In aviation, the International Civil Aviation Organization (ICAO) created a standard for reference and performance computations that can be applied internationally. This is referred to as the ICAO Standard Atmosphere (ISA).
Under this umbrella term, atmospheric values including temperature, pressure, and density are used in relation to the altitude above mean sea level.
What is the Standard Temperature?
The standard temperature is 15 degrees celsius (50 Fahrenheit) as measured at a sea-level pressure of 29.92″ inches of mercury (Hg).
For every 1,000 feet that altitude increases, the standard lapse rate (the rate at which temperature or pressure changes with altitude) is 2 C (3.6F), up to the top of the stratosphere, which is 36,000 feet.
Above the stratosphere, the temperature remains constant up to about 80,000 feet. When the temperature and the standard lapse rate no longer match up, the term non-standard temperature then applies.
There is approximately a 1″ Hg decrease for every 1,000 feet that altitude increases too.
You should also be aware of temperature inversions. While it’s the norm for temperatures to drop as the altitude increases, when a layer of warmer air lies above a layer of cold air a temperature inversion occurs. In such an event, the temperature increases with altitude and can be spotted by moisture layers or trapped smoke.
How Does the Temperature Affect Aircraft Performance?
As you might expect, aircraft performance is evaluated within the standard atmosphere, meaning that all performance instrumentation is calibrated for these atmospheric conditions.
As operating conditions virtually never fit the standard atmosphere, corrections must therefore be applied to instrumentation and aircraft performance.

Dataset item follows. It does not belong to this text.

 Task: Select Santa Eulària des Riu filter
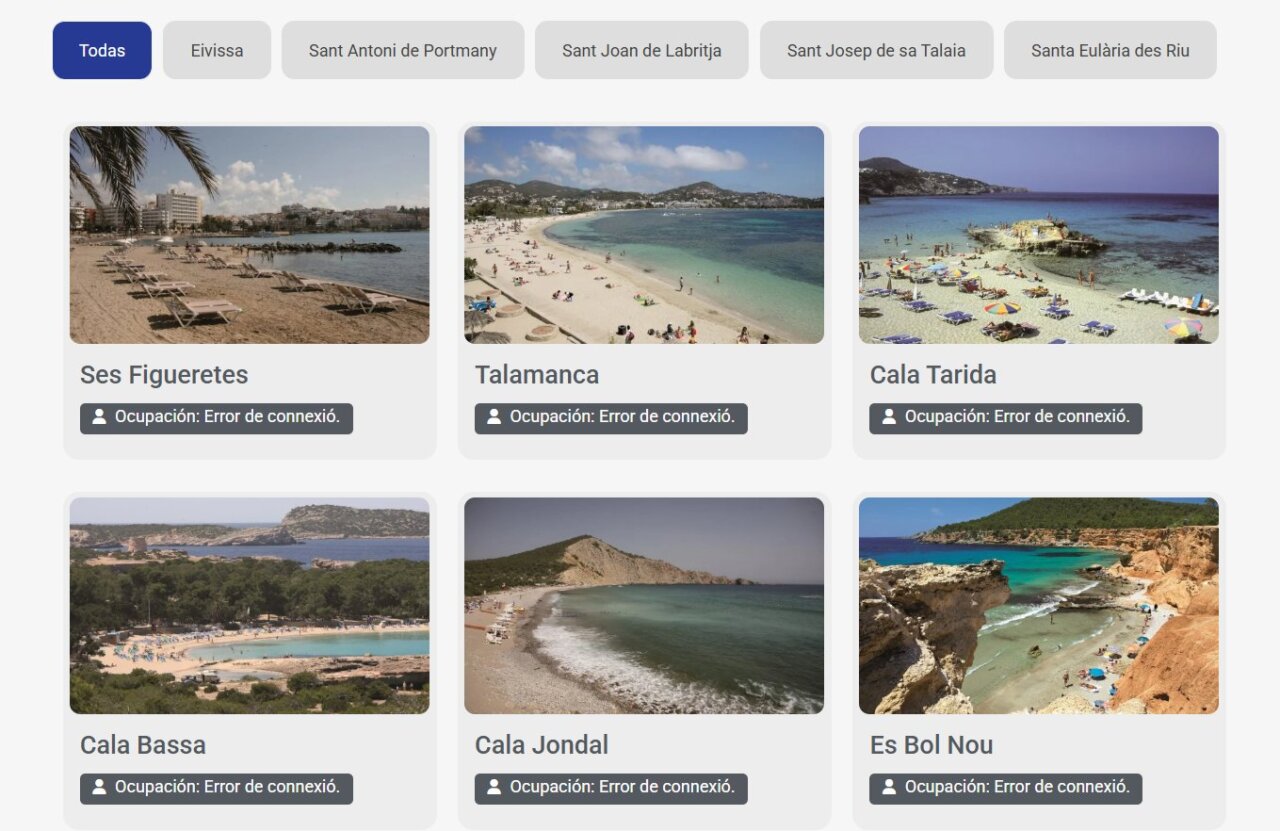point(1110,50)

Standard Temperature vs. Pressure
As temperature and pressure are related and directly affect one another, it’s important to mention pressure too.
High pressure (when a mass air is more dense than the air around it) results in cooler temperatures and lower humidity.
Low pressure (when a mass of air is less dense than the air around it) results in warmer temperatures and higher humidity.
In regards to aircraft performance, at higher altitudes, pilots can expect engines to generate less power, wings to produce less lift, and propellers to generate less thrust.
Standard Temperature vs. Density
It’s also important to touch on the standard temperature and density.
Typically, air density varies inversely with temperature at a constant pressure. In other words, as the temperature decreases, density increases; as the temperature increases, density decreases.
However, in the atmosphere, temperature (and pressure) decreases with altitude, and the effect on density can vary. As a pilot, you can expect density to decrease with altitude.
How to Calculate ISA Standard Temperature
There is a pretty easy way to calculate ISA standard temperature for a given altitude. Simply double the altitude, subtract 15, and put a minus sign before it.
For example, to find the ISA temperature at 15,000 feet: double the altitude to 30,000 feet, subtract 15 to get 15, and place a minus sign in front to get -15.
If you want an exact calculation, you can always reach for your flight computer from your flight bag, but this ballpark will often be good enough.